As a Lubbockian (a term the author may have coined for no one I know uses it seriously), myself, I particularly liked Ventura’s essay, “Lubbockian Identity,” He begins this way: “Let us consider Lubbock Texas. In 1973, January through September, I lived in Lubbock—not a resident; a drifter, taking my time passing through. The Lubbockians I got to know all were Texans, mostly born and raised in Lubbock. Ethnically, most were some mixture of Anglo-Saxon-Celt, often with Cherokee stirred in a few generations back. Many traced their American ancestry to well before the Civil War” (35). But this delineation is only the beginning of Ventura’s portrayal of Lubbock—a place he likes more than he doesn’t. Will buy copies of this for friends who don’t live in Lubbock—just so they know I’m not entirely crazy for living here!
Michael Ventura listens, chronicles, journals in the classic sense, with a distinct voice and an ear for music. He describes things as “terribly important,” and then he succeeds in explaining why: “…the pace at which she walked was terribly important. It changed Time (our sense of time, I mean). The doe’s steadiness… her apparent certainty about this particular moment… how she became the center of the moment for everyone, with all eyes on her, ours and the buck’s… how her motions seemed chosen yet not conscious, willed but without particular intent… how she seemed to enter and step through this moment, elongating it by the manner of her step—a manner that was somehow contagious…”
He speaks of risk: “…there is no risk without contact. People who don’t learn to risk can’t learn to live. This late-night Lubbock Elvis, he was risking a great deal, because there’s no telling what can happen on a darkened street anywhere, especially in the West, especially when you’re exposing yourself so vulnerably.”
... and music: “In the music of the Southwest, one image is constant: the road. … somebody is always arriving, always leaving, and there’s always something immeasurable juts past the outskirts of town.”
... and art: “It exists only to beckon us on a journey. And it can accompany us only as far as we’ve gone to meet it.”
He takes notes: “There’s lots to be seen all around us, most of which we cannot see. To know this intellectually is one thing; to feel it for a moment emotionally is quite another.”

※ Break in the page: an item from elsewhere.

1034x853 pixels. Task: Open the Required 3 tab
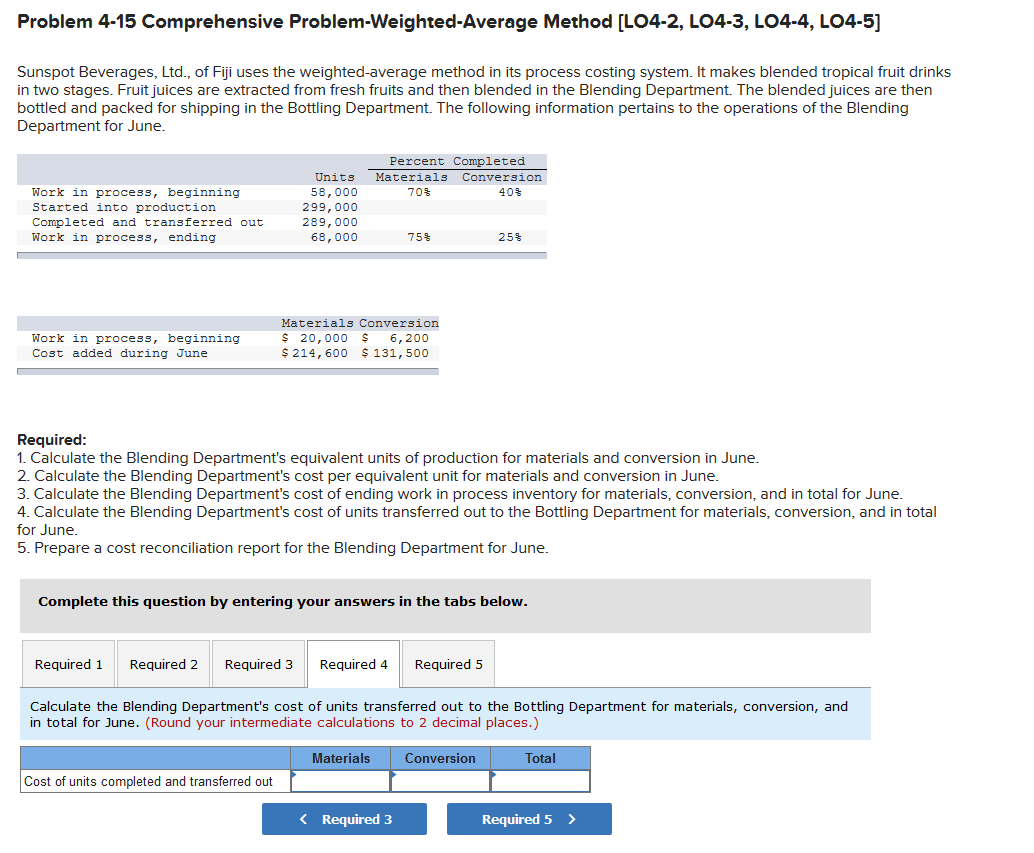click(258, 663)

He helps us to see a few more of those overlooked, yet terribly important things—things we can see but fail to see because we’re not paying the right kind of attention:
“It's as absurd to expect a life to have meaning, in contrast to the vastness of the Universe, as it is absurd to take off your shoe and hang it from a tree, but both are wonderful in their way—for I assure you, if you could see that tree, you’d think it wonderful, you’d approve, you’d think that in a wacko way something had been done, something worth doing.”
_If I Was a Highway_ What do you mean 'if'? Ventura, you *are* a highway, and having been a co-founder of the _LA Weekly_, you know this, sure as the Salvadoreno lunch truck that stopped in front of the paper's Silver Lake office daily.
It took me a while to understand the writers tempo but yet I couldnt stop reading it. After awhile I got into his rythm and realized it was an interesting take on small town Americana. It was kind of written like the small essays from Readers Digest when I was a kid which maybe why I kind of liked it. It has a strong emphasis on the Lubbock area which is where the writer and also Butch Hancock who took the photos are from (along with Buddy Holly, Joe Ely and countless others). all in all a good take on an old fashioned road trip.